[Stored records]
- Opening Delimiter -

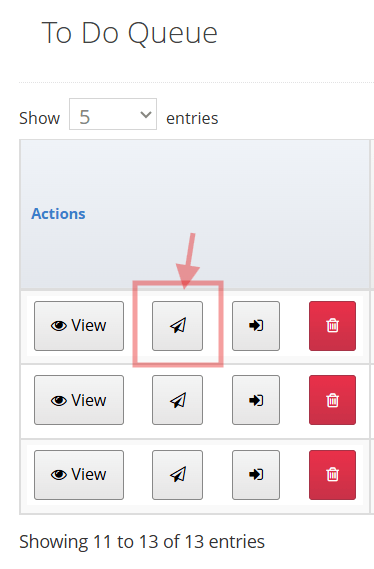Sort by the Actions column header
The width and height of the screenshot is (374, 569).
click(x=58, y=214)
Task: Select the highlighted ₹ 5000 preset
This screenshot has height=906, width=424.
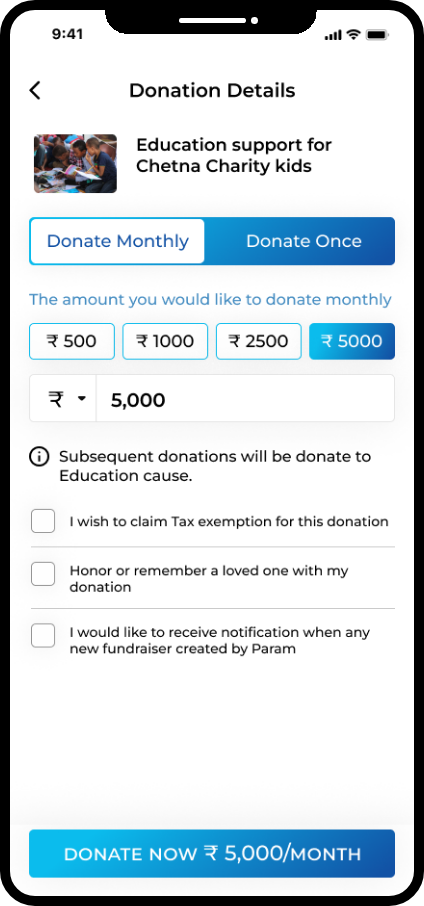Action: 352,341
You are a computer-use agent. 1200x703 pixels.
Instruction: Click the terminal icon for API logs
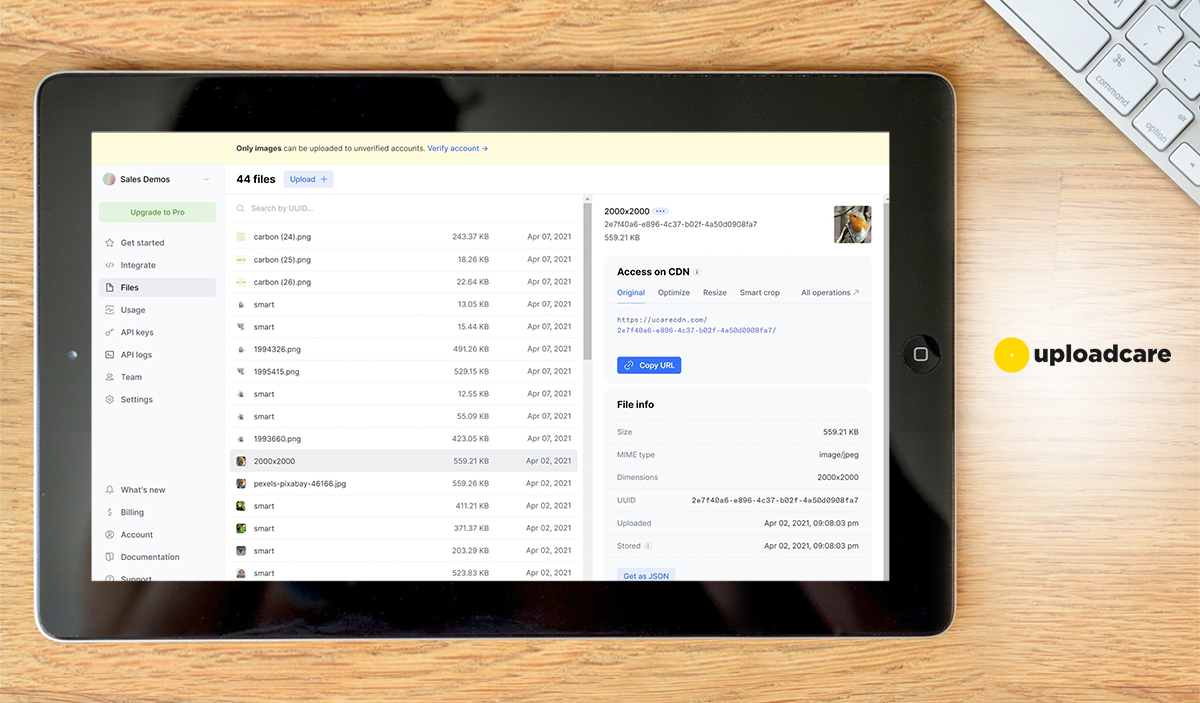tap(110, 355)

- Closing Delimiter -

▶ **Exercise**: Copy exactly, please, every line from the one holding "This screenshot has height=906, width=424." through the last line of the data, both ends included, and no pictures.

▶ **Result for this exercise**:
This screenshot has height=906, width=424.
Action: 352,341
You are a computer-use agent. 1200x703 pixels.
Instruction: Click the terminal icon for API logs
tap(110, 355)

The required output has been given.